Start of Text shown

- Money Morning Australia

Take Advantage of the High Australian Dollar While You Can


Written on 30 August 2012 by Greg Canavan

Take Advantage of the High Australian Dollar While You Can

In this post-2008 crisis world, global capital flows violently from asset class to asset class and country to country, seeking opportunity and safety in equal turns.

In doing so, capital flows through currencies and into assets denominated in that currency, whether they be bonds, land, property, shares or bank deposits.

Do you remember back in the late 1990s when international shares were all the rage? Back then, Aussie investors benefitted from rising stock markets AND a falling Australian dollar.

The combination produced years of double-digit returns and made international shares the favoured asset class.

But in the past decade, the tide has turned. Thanks to a secular resources boom, the Australian dollar has gone from one of the weakest to one of the strongest major currencies in the world. The strong domestic currency, combined with weak global markets since the dot com crash, has led to international shares being the worst performing asset class over the past decade.

How Strong is the Australian Dollar?

How strong has the Australian dollar been? As you can see in the chart below, the Trade Weighted Index (TWI), also known as a country’s ‘effective exchange rate’, illustrates the Aussie dollar’s decade long strength.

The TWI is a measure of a currency’s purchasing power relative to its trading partners. The terms of trade (the value of exports relative to imports) are a major driver of the nominal TWI.

A nations’ productivity also plays a role in determining relative currency strength. The real TWI adjusts the nominal value by taking into account the differences in consumer price inflation between Australia and its trading partners.

So what is the chart telling you? Well, in simple terms its saying the purchasing power of the Australian dollar hasn’t been as strong (in nominal terms) since the early 1980s. And back then the currency was on its way down following the float of the dollar in 1983.

In real terms, the Australian dollar hasn’t seen such strength since the mid-1970s. This coincided with Australia’s last great commodity boom, which fed Japan’s industrialisation. This time, it’s China’s industrialisation that’s behind the surging TWI.

There’s also another way to interpret the chart.

End of Text shown

Reproduce the passage from the article on the high Australian dollar verbatim, beginning with the words "In doing so, capital" and stopping after the words "the Australian Dollar?".

Start of Data shown

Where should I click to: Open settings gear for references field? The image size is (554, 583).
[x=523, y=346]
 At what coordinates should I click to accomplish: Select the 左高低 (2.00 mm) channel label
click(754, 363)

End of Data shown

> Response to the exercise
In doing so, capital flows through currencies and into assets denominated in that currency, whether they be bonds, land, property, shares or bank deposits.

Do you remember back in the late 1990s when international shares were all the rage? Back then, Aussie investors benefitted from rising stock markets AND a falling Australian dollar.

The combination produced years of double-digit returns and made international shares the favoured asset class.

But in the past decade, the tide has turned. Thanks to a secular resources boom, the Australian dollar has gone from one of the weakest to one of the strongest major currencies in the world. The strong domestic currency, combined with weak global markets since the dot com crash, has led to international shares being the worst performing asset class over the past decade.

How Strong is the Australian Dollar?